* Teks Bacaan:
※

Langkah berani Menkeu Purbaya menyuntikkan 200T rupiah ke bank-bank plat merah bertujuan meningkatkan kredit bagi UKM dan pemulihan infrastruktur pasca pandemi. Diharapkan bisa mendongkrak pertumbuhan PDB menjadi 6% di tahun depan. Di Tengah kekhawatiran beberapa pihak, karena dana ini adalah bagian dari cadev yang berfungsi sebagai buffer. Ini adalah pilihan klasik untuk stimulus: “pertumbuhan sekarang vs. ketahanan nanti”. Kita berharap dana ini bisa disalurkan dengan tepat untuk pinjaman produktif serta memadukannya dengan hal-hal struktural seperti pemangkasan birokrasi untuk investor asing. Yang terpenting Pemerintah berkomitmen menjaga defisit anggaran di bawah 3% dan rasio utang terhadap PDB tetap aman.
3. Diversifikasi Perdagangan
Sebagai negara mitra BRICS, Indonesia bisa memperluas pasar ekspornya (misalnya minyak sawit, nikel, tekstil) ke pasar BRICS yang lebih besar sehingga dapat menyerap kelebihan pasokan jika permintaan AS berkurang. Memanfaatkan forum BRICS, Indonesia bisa menegosiasikan perjanjian perdagangan preferensial, mempromosikan pembayaran dengan uang lokal, menargetkan peningkatan 15-20% dalam volume perdagangan intra-BRICS pada tahun 2026. Misalnya, dengan swap rupiah-yuan dengan Tiongkok yang mencapai $15 miliar, mencakup 35% dari perdagangan bilateral $100 miliar (elektronik dan EV), sementara transaksi rupee-rupiah dengan India menyelesaikan 20% dari aliran minyak sawit. Langkah lain adalah dengan mengaktifkan pakta RCEP (Regional Comprehensive Economic Partnership) dan ASEAN+ untuk Asia+Pacific, mengurangi eksposur AS, tekanan ekspor serta menciptakan rantai pasokan yang tangguh.

※

Menurut teks bacaan di atas, berapa besar swap rupiah-yuan dengan Tiongkok? Mohon jawab singkat.

* Bahan Hasil Ekstraksi:
※

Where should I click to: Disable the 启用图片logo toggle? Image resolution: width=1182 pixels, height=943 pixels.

※

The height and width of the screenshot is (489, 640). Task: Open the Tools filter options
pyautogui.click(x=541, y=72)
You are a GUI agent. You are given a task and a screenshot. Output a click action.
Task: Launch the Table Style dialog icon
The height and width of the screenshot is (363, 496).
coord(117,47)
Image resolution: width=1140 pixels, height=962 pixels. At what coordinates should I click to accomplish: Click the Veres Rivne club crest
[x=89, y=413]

※

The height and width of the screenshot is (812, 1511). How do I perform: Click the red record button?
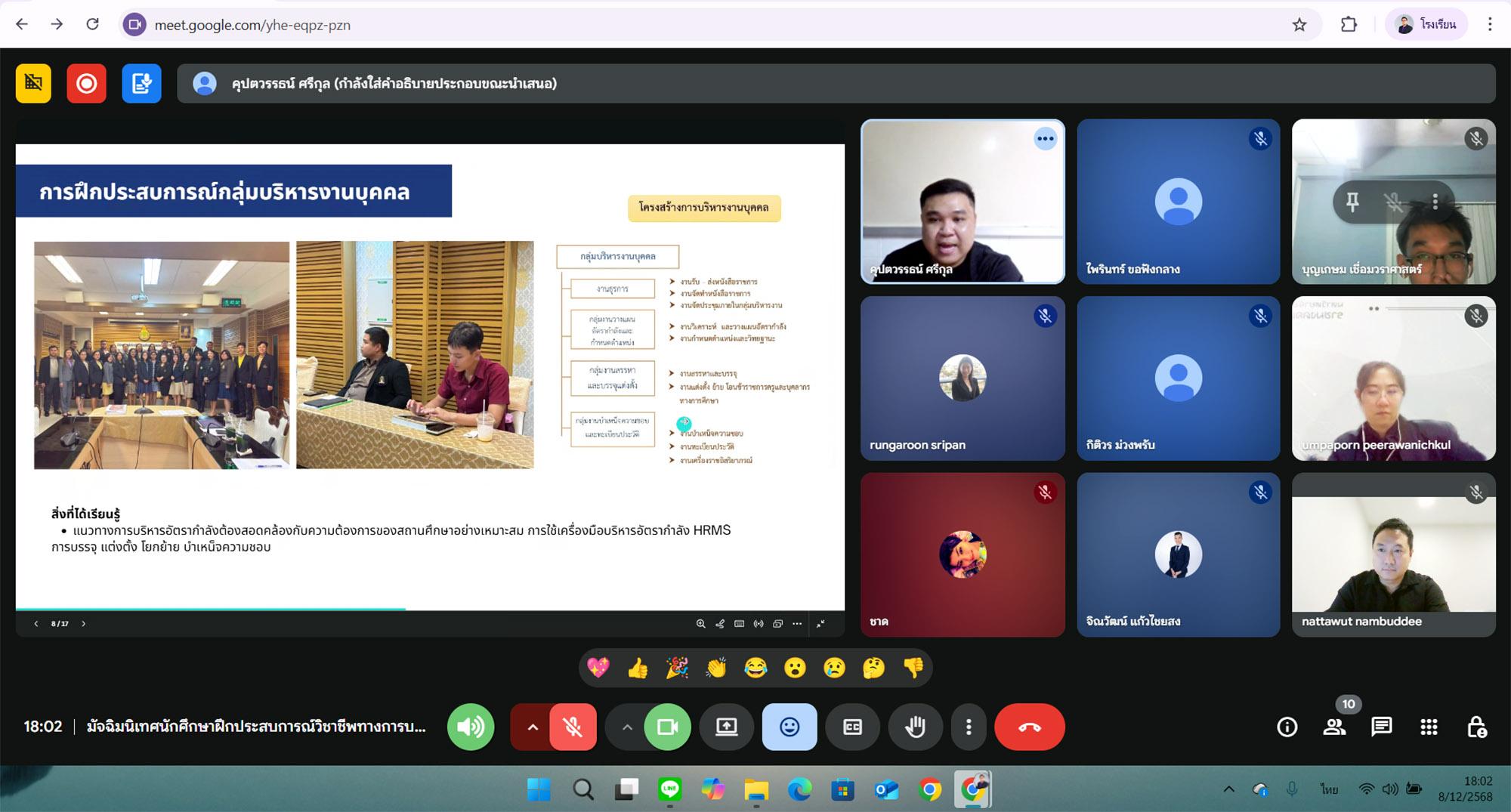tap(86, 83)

※

* Jawaban Latihan:
$15 miliar.